Well, in short, I changed (repeat the body of loop for how many tables
are there)
LOOP (item)
UPDATE table with item
IF not found INSERT item INTO table; END IF;
END LOOP;
to:
CREATE TEMP TABLE xq_table (like table) on commit drop;
LOOP (item)
LOOP
UPDATE xq_table with item;
exit when found;
INSERT INTO xq_table select * from table for update;
continue when found;
INSERT item INTO xq_table;
exit;
END LOOP;
END LOOP;
UPDATE table a set (rows) = (xq.rows)
FROM xq_table xq
WHERE (a.keys) = (xq.keys)
That works significantly faster. The final update statement is very
fast. The process is somewhat slow in the beginning as it sucks in
records from "total" into "xq_total", but once all of that is moved into
the temp table, it rushes through the rest.
Databases like to think in sets.
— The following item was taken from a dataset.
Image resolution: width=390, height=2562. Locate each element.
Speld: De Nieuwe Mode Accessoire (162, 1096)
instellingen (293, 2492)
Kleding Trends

It will generally be more efficient to do set operations instead of a bunch of row-by-row stuff.
Since you're pulling all of this from some other table your best bet is probably something like:
CREATE TEMP TABLE raw AS DELETE FROM queue WHERE ... RETURNING *;
CREATE TEMP VIEW hourly_v AS SELECT ... FROM raw GROUP BY;
UPDATE ar_hourly SET ... FROM hourly_v JOIN ...;
INSERT INTO ar_hourly SELECT FROM hourly_v LEFT JOIN ar_hourly ON ...;
-- Same thing for daily
-- Same thing for total
In my previous post, there was a problem with that pseudo-code, as it's missing inserts into the final table at the end of loop, for those records that need to be inserted and not updated.
This is where using sets becomes really tedious, as Postgres severely lacks an upsert-like statement.
I don't think there are joins allowed in UPDATE statement, so I will need to use WITH query, right?
Also, I'm not sure how LEFT JOIN will help me isolate and insert "missed" entries...
Would it be OK to replace upsert part with merging into a temp table, then deleting and inserting from temp table? Is there any penalty for insert/delete comparing to update?
[skipped]
But remember that if you update or delete a row, removing it from an
index, the data will stay in that index until vacuum comes along.
Also, there's no point in doing a REINDEX after a VACUUM FULL;
vacuum full rebuilds all the indexes for you.
I was being desperate :)
I still think there is something very wrong with this particular table.
First, I have production systems that employ this function on way larger
data set, and there is no problem (so far, but still). This machine is
part of a test deployment, there is no constant load, the only data that
is being written now is when I do these tests. Vacuuming should prune
all that dead stuff, and if it's absent, it's unclear where is the time
spent navigating/updating the table with 24 rows :)
I think you definitely have a problem with dead rows, as evidenced by the huge improvement VACUUM FULL made.
But it's not clear why (and not reasonable, IMHO, that) it wouldn't improve past current point.